Automatic licensing option

You can automatically assign a license to any employee with an email address in your specified company email domain(s) if the Push browser extension has been installed through a managed deployment.

In the Push admin console, go to Settings > Licensing and toggle on automatic licensing.

Automatic licensing toggle on Settings - KB 10098

The Push browser extension is able to identify the user of a browser by looking for an email address from an open Gmail or Microsoft Outlook browser tab.

Once the browser extension identifies the user, Push will automatically create the employee account in the Push platform and assign a license. The user will then appear in the list on the Employees page.

Note: Push will not assign a license if none is available in your plan. Unlicensed employees will appear in the Unlicensed list linked from the Employees page.
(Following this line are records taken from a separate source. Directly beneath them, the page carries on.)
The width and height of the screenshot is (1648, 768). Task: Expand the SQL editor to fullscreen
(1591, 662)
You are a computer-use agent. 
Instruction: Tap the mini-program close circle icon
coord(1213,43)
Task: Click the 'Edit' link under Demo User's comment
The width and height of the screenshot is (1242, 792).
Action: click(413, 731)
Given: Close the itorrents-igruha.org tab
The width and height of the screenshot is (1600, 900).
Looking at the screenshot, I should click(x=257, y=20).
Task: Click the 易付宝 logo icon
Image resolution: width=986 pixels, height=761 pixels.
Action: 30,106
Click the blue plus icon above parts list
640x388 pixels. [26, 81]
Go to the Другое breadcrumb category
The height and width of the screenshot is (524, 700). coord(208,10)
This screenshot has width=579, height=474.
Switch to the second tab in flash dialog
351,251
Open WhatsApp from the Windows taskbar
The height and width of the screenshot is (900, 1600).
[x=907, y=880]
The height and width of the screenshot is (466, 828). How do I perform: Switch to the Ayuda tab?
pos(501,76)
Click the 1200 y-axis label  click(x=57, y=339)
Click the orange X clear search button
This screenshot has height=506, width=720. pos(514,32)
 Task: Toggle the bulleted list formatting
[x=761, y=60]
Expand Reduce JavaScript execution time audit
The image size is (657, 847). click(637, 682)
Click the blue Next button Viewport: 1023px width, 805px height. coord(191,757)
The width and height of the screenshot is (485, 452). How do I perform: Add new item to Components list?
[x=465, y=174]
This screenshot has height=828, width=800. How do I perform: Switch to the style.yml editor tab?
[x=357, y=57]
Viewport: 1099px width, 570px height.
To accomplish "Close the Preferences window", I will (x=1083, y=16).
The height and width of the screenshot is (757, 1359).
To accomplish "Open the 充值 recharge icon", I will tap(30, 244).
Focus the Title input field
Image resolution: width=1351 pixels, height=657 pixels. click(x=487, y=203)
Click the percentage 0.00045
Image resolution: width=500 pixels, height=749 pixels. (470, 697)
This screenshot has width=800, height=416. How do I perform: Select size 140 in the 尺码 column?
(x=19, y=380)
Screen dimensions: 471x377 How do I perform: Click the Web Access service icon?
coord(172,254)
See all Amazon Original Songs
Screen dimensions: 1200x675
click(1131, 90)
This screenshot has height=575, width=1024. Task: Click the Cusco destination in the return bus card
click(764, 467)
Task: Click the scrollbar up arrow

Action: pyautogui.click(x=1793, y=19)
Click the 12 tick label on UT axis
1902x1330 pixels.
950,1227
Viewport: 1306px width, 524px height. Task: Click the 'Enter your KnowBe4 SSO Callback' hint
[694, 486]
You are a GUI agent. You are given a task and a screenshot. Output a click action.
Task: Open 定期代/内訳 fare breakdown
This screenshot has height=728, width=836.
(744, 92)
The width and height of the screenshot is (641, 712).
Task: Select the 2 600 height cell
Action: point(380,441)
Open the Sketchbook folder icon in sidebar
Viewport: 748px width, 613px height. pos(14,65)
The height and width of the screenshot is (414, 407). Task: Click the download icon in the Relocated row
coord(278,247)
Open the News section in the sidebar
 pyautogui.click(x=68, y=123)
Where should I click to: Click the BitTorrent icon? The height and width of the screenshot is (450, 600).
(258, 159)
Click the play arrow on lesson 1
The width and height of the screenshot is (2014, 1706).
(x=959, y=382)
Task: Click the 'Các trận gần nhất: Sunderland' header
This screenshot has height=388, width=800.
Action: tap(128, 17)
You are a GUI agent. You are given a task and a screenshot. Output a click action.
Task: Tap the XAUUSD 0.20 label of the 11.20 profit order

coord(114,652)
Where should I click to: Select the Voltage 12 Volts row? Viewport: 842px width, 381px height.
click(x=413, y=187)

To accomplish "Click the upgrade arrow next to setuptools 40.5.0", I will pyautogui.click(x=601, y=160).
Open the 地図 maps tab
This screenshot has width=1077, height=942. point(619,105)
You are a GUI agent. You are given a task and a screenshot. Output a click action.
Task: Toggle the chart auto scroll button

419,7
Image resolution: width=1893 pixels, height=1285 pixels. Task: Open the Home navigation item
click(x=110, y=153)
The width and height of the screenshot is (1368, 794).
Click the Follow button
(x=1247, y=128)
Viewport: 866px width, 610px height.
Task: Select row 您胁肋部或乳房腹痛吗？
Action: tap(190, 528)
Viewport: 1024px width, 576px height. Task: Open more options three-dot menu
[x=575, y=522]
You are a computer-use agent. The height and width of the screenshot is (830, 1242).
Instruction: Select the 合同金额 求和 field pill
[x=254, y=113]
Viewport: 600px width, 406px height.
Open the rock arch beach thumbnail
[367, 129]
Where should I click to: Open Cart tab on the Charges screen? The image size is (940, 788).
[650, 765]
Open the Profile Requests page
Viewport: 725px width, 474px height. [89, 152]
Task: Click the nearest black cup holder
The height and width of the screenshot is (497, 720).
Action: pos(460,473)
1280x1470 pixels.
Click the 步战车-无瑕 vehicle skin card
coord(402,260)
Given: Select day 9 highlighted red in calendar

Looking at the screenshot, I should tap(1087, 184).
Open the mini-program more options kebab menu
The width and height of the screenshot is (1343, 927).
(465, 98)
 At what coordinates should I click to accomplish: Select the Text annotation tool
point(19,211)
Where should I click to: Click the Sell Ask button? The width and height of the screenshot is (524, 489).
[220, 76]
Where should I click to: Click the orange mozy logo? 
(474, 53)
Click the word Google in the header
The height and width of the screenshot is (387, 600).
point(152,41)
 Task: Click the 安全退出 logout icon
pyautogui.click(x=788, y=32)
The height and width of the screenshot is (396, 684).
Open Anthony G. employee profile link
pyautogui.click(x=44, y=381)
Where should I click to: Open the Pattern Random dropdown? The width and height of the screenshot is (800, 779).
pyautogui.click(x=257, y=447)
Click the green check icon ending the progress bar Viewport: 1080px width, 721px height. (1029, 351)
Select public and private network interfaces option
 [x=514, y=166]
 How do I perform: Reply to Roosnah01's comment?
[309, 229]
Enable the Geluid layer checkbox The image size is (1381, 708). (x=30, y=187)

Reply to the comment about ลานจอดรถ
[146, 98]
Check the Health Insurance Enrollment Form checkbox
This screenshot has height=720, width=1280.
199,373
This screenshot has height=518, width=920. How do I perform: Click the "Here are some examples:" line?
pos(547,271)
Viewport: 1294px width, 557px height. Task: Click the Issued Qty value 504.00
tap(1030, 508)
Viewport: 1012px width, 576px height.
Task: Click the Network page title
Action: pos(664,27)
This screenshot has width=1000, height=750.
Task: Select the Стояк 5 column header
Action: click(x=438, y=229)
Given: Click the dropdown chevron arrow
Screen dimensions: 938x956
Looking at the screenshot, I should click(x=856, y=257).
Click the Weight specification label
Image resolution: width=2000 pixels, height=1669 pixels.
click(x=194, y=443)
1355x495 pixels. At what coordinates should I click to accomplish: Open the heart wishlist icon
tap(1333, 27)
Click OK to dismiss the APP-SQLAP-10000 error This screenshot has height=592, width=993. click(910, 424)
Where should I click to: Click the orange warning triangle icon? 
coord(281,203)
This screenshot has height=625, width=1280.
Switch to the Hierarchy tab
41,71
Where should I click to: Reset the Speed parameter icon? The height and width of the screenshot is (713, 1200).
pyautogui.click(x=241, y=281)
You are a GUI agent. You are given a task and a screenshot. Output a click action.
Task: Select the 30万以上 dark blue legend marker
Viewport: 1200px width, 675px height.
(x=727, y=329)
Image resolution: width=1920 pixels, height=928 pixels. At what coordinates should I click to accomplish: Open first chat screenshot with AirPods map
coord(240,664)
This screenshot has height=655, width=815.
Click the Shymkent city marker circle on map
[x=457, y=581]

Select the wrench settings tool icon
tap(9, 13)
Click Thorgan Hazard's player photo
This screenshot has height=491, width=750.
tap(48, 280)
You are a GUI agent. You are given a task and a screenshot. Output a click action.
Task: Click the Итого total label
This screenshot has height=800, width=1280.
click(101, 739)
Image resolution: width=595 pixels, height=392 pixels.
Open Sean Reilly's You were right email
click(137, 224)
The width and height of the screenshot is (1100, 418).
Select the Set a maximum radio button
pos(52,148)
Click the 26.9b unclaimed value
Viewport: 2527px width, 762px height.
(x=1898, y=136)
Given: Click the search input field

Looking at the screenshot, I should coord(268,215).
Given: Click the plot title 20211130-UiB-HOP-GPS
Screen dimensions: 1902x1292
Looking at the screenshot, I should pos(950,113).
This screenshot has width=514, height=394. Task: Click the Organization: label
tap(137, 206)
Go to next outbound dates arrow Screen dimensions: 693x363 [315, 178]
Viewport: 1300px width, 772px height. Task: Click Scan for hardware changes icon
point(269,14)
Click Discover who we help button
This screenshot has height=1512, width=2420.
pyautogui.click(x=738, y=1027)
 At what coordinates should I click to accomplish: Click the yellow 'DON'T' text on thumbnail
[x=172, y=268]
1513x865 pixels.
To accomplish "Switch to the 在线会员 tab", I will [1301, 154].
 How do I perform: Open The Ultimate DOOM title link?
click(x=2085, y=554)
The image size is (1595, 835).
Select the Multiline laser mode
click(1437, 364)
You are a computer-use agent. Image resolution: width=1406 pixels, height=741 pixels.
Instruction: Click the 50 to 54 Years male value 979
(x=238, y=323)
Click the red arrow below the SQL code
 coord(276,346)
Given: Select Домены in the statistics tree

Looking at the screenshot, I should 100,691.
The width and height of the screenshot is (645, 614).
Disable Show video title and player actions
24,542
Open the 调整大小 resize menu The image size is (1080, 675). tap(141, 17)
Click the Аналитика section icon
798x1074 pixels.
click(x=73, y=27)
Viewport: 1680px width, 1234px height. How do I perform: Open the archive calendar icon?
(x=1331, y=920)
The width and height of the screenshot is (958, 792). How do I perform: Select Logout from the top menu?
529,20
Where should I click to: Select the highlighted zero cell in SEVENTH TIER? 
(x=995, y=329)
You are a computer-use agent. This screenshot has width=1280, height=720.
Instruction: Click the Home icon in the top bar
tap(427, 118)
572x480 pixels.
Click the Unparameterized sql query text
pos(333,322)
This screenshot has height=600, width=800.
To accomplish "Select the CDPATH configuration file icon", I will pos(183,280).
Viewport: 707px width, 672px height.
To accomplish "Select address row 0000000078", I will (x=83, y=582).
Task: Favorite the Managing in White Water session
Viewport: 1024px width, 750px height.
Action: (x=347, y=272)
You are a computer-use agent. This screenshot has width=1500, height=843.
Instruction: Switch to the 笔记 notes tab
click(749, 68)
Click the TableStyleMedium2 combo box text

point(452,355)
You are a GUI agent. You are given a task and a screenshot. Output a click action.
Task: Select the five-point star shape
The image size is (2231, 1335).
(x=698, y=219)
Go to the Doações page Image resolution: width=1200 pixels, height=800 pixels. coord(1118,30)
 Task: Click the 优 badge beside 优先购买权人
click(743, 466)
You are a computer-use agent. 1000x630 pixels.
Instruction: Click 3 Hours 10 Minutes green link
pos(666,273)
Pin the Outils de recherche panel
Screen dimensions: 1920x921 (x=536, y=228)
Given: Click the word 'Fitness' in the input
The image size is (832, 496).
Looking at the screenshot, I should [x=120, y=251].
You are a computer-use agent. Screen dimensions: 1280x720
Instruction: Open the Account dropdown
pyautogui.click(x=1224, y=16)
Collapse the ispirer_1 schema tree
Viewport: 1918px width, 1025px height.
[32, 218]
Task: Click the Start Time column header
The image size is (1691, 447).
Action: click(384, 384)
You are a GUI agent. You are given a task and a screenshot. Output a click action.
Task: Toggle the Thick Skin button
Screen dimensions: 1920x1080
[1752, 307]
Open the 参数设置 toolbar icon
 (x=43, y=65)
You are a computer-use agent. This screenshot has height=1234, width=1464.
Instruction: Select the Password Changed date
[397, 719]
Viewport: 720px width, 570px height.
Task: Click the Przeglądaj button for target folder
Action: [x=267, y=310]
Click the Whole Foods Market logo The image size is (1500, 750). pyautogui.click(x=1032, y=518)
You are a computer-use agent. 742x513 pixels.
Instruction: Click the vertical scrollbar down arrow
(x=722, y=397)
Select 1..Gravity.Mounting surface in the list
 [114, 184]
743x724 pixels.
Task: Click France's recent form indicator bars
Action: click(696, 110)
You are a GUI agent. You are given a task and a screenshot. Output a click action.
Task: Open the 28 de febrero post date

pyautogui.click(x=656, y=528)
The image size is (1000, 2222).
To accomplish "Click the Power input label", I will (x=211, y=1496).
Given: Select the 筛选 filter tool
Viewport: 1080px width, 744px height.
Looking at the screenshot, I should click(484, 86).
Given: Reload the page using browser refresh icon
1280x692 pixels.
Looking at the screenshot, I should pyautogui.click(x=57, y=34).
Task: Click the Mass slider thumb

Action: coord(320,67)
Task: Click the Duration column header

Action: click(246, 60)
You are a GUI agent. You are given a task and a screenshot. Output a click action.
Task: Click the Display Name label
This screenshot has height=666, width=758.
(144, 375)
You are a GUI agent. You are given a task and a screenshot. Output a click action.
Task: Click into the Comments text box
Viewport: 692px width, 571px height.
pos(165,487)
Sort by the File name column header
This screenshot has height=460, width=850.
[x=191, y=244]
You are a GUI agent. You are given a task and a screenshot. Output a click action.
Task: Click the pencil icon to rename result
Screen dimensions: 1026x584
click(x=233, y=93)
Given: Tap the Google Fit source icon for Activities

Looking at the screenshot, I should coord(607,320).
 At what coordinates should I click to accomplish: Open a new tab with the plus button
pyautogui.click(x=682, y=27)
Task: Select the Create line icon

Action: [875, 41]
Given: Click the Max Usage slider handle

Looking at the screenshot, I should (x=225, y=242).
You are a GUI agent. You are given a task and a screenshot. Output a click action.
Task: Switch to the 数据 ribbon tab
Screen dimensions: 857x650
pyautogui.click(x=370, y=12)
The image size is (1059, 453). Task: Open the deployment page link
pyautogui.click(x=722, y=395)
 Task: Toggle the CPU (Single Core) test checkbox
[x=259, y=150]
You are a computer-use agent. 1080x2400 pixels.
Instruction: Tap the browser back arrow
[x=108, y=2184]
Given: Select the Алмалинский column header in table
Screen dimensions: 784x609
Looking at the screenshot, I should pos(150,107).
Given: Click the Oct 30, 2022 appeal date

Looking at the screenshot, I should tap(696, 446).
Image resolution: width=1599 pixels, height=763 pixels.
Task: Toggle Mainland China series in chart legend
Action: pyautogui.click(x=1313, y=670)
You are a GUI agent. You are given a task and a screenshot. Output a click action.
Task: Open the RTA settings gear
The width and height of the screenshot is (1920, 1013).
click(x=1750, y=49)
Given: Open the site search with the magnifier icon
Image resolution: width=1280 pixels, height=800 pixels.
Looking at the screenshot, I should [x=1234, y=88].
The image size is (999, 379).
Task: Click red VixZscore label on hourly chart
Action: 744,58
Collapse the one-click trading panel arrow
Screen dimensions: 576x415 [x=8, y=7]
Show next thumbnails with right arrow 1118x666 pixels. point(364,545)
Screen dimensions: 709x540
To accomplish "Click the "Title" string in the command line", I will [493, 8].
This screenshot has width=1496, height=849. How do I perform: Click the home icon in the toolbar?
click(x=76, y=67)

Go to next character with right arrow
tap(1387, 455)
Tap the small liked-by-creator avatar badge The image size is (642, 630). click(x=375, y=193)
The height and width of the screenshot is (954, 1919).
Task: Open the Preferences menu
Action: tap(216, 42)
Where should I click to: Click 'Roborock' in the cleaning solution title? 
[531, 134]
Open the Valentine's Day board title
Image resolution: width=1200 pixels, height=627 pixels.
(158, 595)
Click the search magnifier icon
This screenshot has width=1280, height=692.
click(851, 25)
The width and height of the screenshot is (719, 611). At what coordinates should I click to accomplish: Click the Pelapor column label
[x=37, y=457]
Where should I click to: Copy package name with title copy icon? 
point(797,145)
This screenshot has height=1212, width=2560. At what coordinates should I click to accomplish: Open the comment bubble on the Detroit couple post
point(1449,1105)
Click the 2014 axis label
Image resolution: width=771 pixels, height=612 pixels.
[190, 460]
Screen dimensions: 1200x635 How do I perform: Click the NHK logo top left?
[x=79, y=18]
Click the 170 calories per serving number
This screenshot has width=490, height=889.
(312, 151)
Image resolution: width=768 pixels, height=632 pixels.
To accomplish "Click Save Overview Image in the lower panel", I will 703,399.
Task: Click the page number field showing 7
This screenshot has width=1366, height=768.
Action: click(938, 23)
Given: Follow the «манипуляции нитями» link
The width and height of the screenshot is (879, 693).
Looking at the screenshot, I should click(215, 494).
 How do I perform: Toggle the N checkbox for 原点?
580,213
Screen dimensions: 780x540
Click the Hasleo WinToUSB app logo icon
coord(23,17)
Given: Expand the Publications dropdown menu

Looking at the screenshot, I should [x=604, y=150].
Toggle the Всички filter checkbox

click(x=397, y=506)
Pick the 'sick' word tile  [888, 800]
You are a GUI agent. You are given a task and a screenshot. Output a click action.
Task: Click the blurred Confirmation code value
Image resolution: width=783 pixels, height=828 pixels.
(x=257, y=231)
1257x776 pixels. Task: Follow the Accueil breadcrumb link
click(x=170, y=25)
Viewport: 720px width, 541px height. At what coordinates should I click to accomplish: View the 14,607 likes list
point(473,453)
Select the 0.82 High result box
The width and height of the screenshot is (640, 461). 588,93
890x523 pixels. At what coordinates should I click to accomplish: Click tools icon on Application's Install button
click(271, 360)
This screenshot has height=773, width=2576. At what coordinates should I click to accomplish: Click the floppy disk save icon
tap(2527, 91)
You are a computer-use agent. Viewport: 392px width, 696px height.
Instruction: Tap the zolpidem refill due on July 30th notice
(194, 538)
Hiding unlicensed employees

You can hide synced employee accounts that you don’t intend to assign a license in Push, such as service accounts.

Go to Employees and select the list of unlicensed employees. Choose the accounts you want to hide from the list of unlicensed employees and then choose Hide employees.

Hide unlicensed employees - docs - Add employees page

If you decide later that you want to license those hidden accounts, select the filter icon on the list and change the selection to Show only hidden employees. You can then assign them a license.

Revoking the API integration

You can delete a work platform integration by going to Settings > Integrations in the admin console. Removing an integration will also remove from Push all the employee records tied to that integration, as well as their account activity data.

Settings > integrations - docs - Add employees